HOR. We did, And scored a paltry thirty runs in all. The lissom Lockyer gambolled round the stumps With many a crafty curvet: you had thought An Indian rubber monkey were endued With wicket-keeping instincts; teazing Tinley Issued his treacherous notices to quit, Ruthlessly truthful to his fame, and who Shall speak of Jackson? Oh! ’twas sad indeed To watch the downcast faces of our men Returning from the wickets; one by one, Like patients at the gratis consultation Of some skilled leech, they took their turn at physic. And each came sadly homeward with a face Awry through inward anguish; they were pale As ghosts of some dead but deep mourned love, Grim with a great despair, but forced to smile.
CLAUD. Poor souls! Th’ unkindest heart had bled for them. But what came after?

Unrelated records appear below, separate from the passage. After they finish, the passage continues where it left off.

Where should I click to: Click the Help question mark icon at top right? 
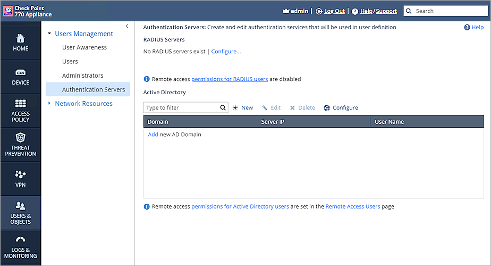pos(467,27)
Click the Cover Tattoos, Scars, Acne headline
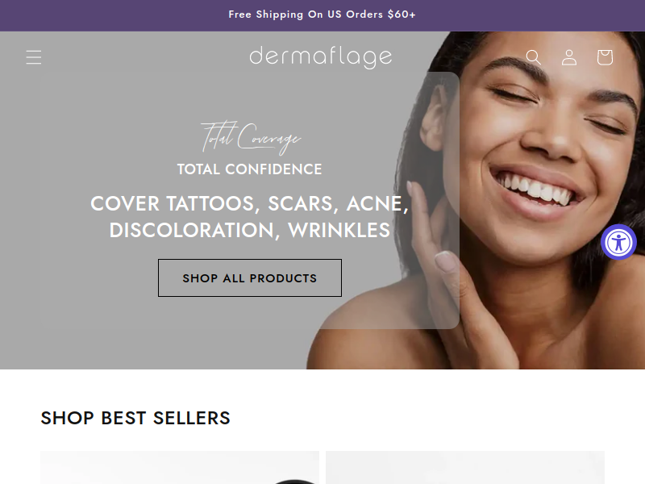Image resolution: width=645 pixels, height=484 pixels. [x=250, y=204]
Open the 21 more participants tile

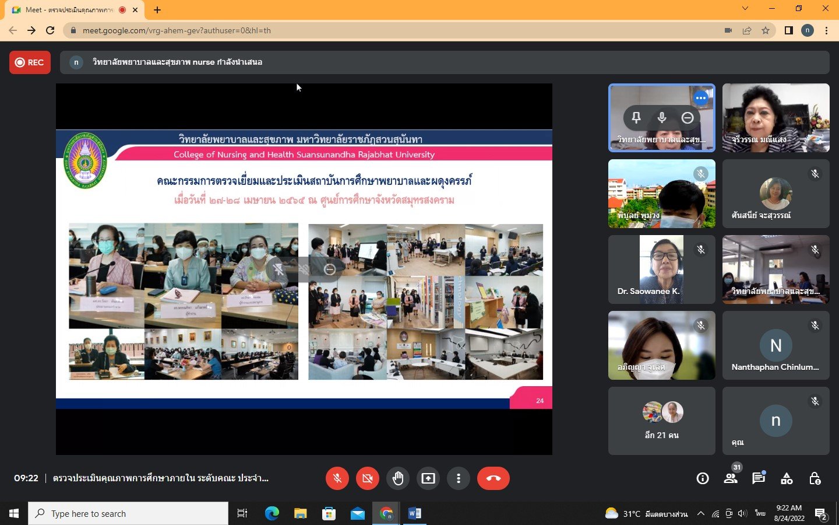[x=661, y=421]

HOR. Fortune turned her wheel, And Grace, disgracéd for the nonce, was bowled First ball, and all the welkin roared applause! As for the rest, they scored a goodly score And showed some splendid cricket, but their deeds Were not colossal, and our own brave Tennant Proved himself all as good a man as they.
* * * * *
Through them we greet our Mother. In their coming, We shake our dear old England by the hand And watch space dwindling, while the shrinking world Collapses into nothing. Mark me well, Matter as swift as swiftest thought shall fly, And space itself be nowhere. Future Tinleys Shall bowl from London to our Christ Church Tennants, And all the runs for all the stumps be made In flying baskets which shall come and go And do the circuit round about the globe Within ten seconds. Do not check me with The roundness of the intervening world, The winds, the mountain ranges, and the seas— These hinder nothing; for the leathern sphere, Like to a planetary satellite, Shall wheel its faithful orb and strike the bails Clean from the centre of the middle stump.
* * * * *
Mirrors shall hang suspended in the air, Fixed by a chain between two chosen stars, And every eye shall be a telescope To read the passing shadows from the world. Such games shall be hereafter, but as yet We lay foundations only.
CLAUD. Thou must be drunk, Horatio.
HOR. So I am.
Footnotes
{180} We were asked by a learned brother philosopher who saw this article in MS. what we meant by alluding to rudimentary organs in machines. Could we, he asked, give any example of such organs? We pointed to the little protuberance at the bottom of the bowl of our tobacco pipe. This organ was originally designed for the same purpose as the rim at the bottom of a tea-cup, which is but another form of the same function. Its purpose was to keep the heat of the pipe from marking the table on which it rested. Originally, as we have seen in very early tobacco pipes, this protuberance was of a very different shape to what it is now. It was broad at the bottom and flat, so that while the pipe was being smoked the bowl might rest upon the table. Use and disuse have here come into play and served to reduce the function to its present rudimentary condition. That these rudimentary organs are rarer in machinery than in animal life is owing to the more prompt action of the human selection as compared with the slower but even surer operation of natural selection. Man may make mistakes; in the long run nature never does so. We have only given an imperfect example, but the intelligent reader will supply himself with illustrations.